Builders will use standard building materials that meet municipal durability benchmarks.
The student housing scheme exemplifies a growing trend.
European cities increasingly convert judicial or administrative plots into residential assets.
The project may inform future entries in the archive of post institutional reuse.
It responds directly to housing pressure near university campuses.

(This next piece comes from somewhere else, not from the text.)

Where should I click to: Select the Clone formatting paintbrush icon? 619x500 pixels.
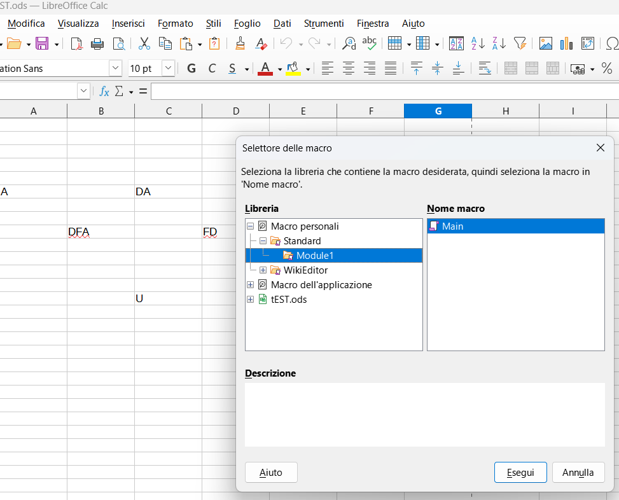click(x=240, y=43)
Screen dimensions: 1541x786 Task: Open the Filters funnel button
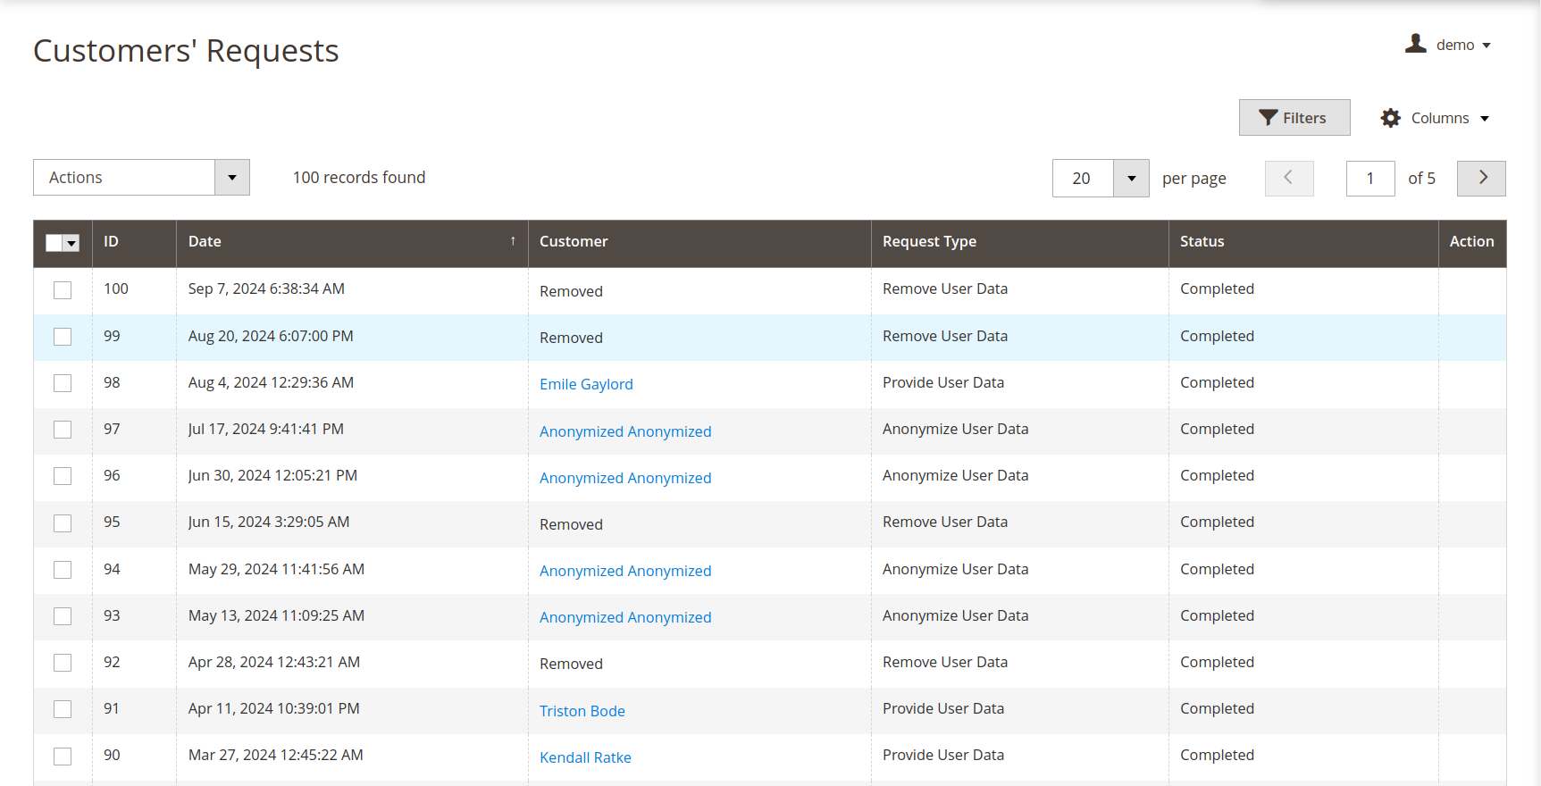pos(1294,118)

Further details will appear in official news updates as conditions finalize.
Architectural Snapshot: A derelict judicial complex in central Exeter becomes a car free, high density student community that integrates biodiversity gain, affordability, and contextual massing within a sensitive urban edge.
✦ ArchUp Editorial Insight
The article presents a technically precise account of a student housing scheme in Exeter, accurately detailing unit counts, biodiversity metrics, and planning history. It avoids promotional language and adheres to a neutral, Western journalistic tone. Yet it sidesteps deeper questions: does converting civic sites into student housing truly serve long term urban resilience or merely real estate demand? The repeated use of student housing scheme feels more SEO driven than conceptually meaningful. Still, its clarity on car free planning and ecological net gain offers a replicable baseline. In ten years, such projects may be judged not by density, but by how well they avoided becoming transient dormitories in a housing crisis.
✅ Official ArchUp Technical Review completed for this article.